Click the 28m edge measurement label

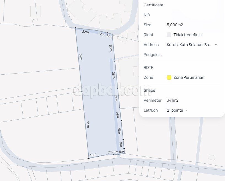113,75
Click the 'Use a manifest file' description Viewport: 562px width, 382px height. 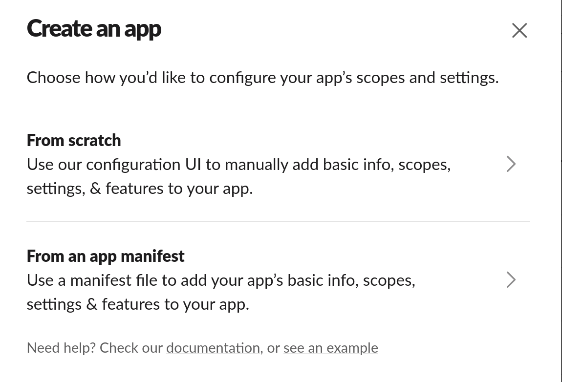point(221,280)
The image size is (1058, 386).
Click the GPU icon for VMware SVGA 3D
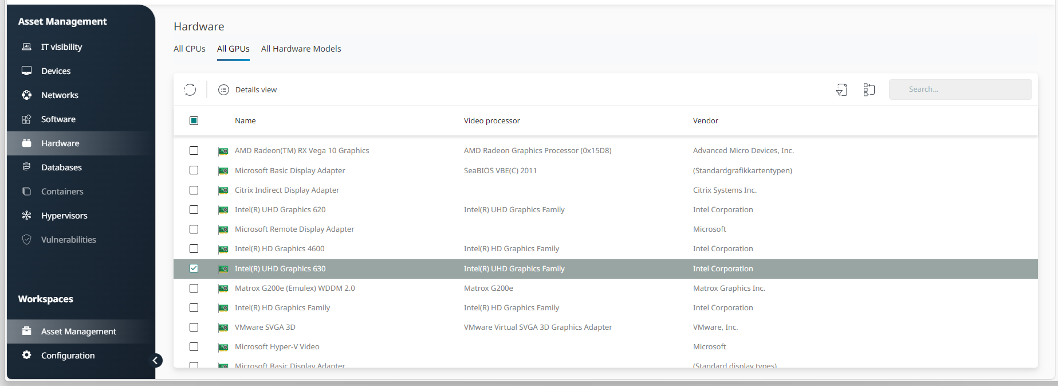point(223,327)
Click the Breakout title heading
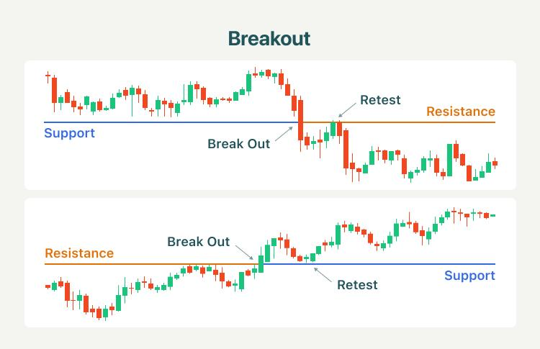This screenshot has height=349, width=540. point(269,38)
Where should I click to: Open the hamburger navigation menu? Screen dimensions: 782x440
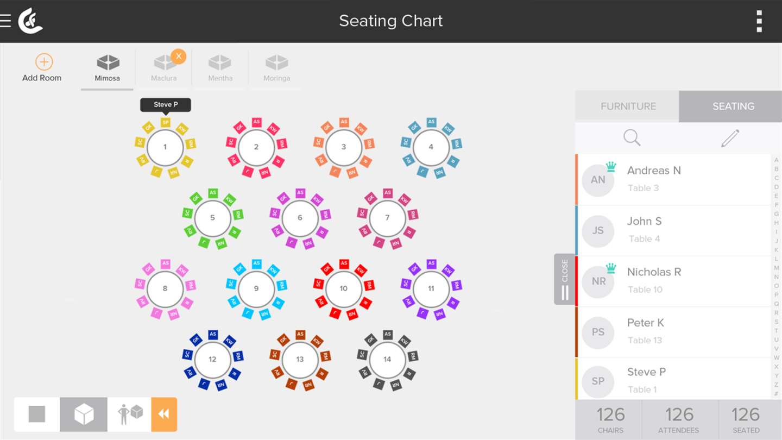tap(5, 21)
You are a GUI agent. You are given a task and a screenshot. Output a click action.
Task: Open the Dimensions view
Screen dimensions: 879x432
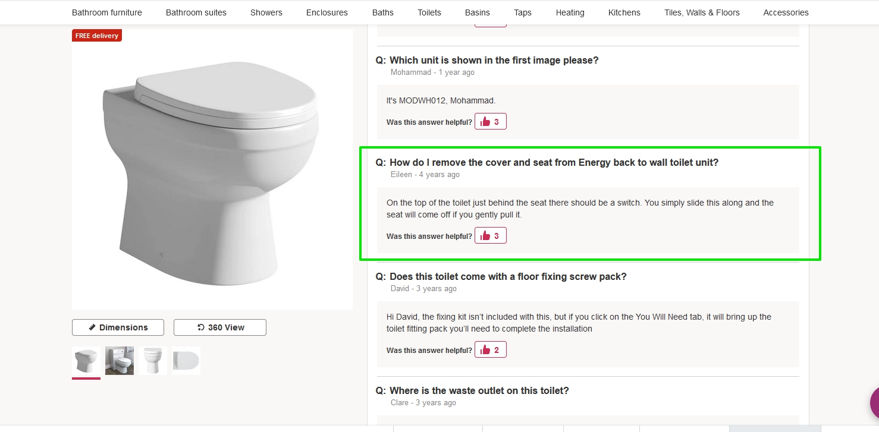[x=118, y=327]
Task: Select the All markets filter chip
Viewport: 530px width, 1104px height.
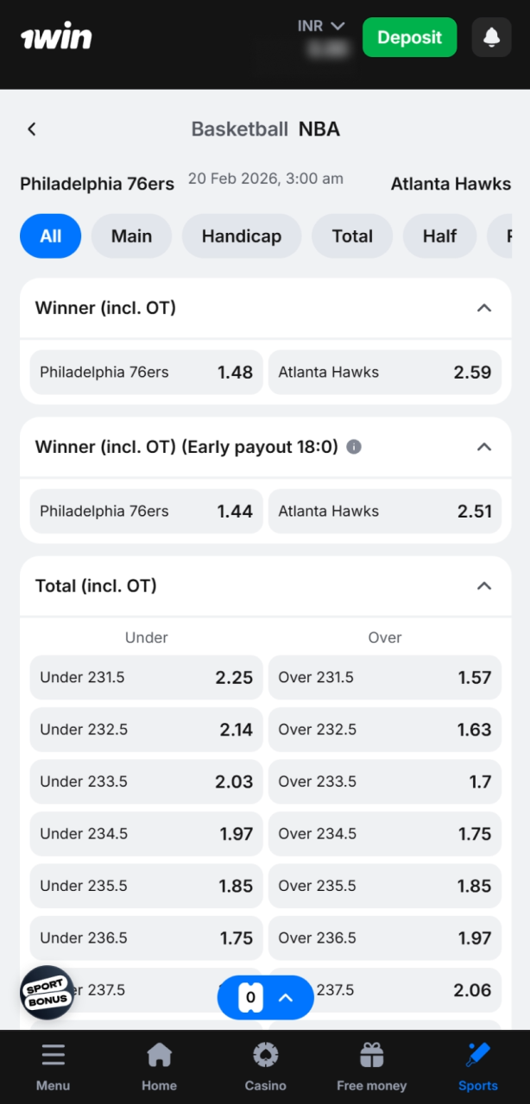Action: point(50,235)
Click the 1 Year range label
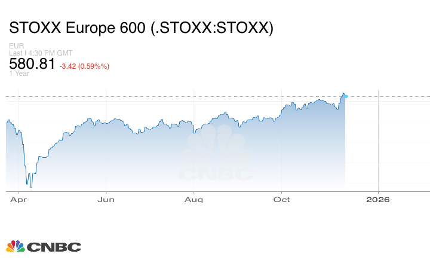The width and height of the screenshot is (430, 269). click(20, 74)
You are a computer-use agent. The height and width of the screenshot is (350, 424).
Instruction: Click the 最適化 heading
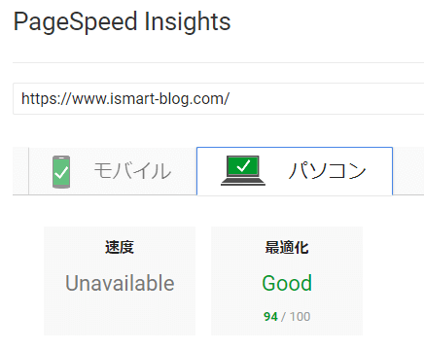click(x=287, y=248)
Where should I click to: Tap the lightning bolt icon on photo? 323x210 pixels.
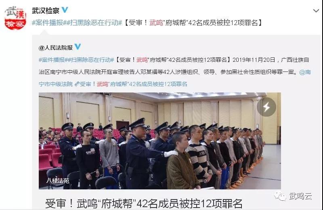(x=266, y=107)
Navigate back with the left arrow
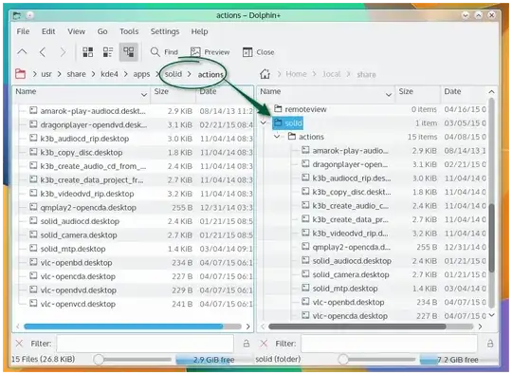The width and height of the screenshot is (512, 375). (43, 51)
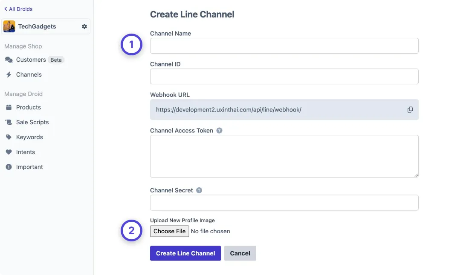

» **What is expected**:
Which lines in the listing have the string "agent"? Pick them out and copy them.

» **Exercise solution**:
You are a GUI agent. You are given a task and a screenshot. Output a click action.
You are a computer-use agent. The height and width of the screenshot is (350, 424).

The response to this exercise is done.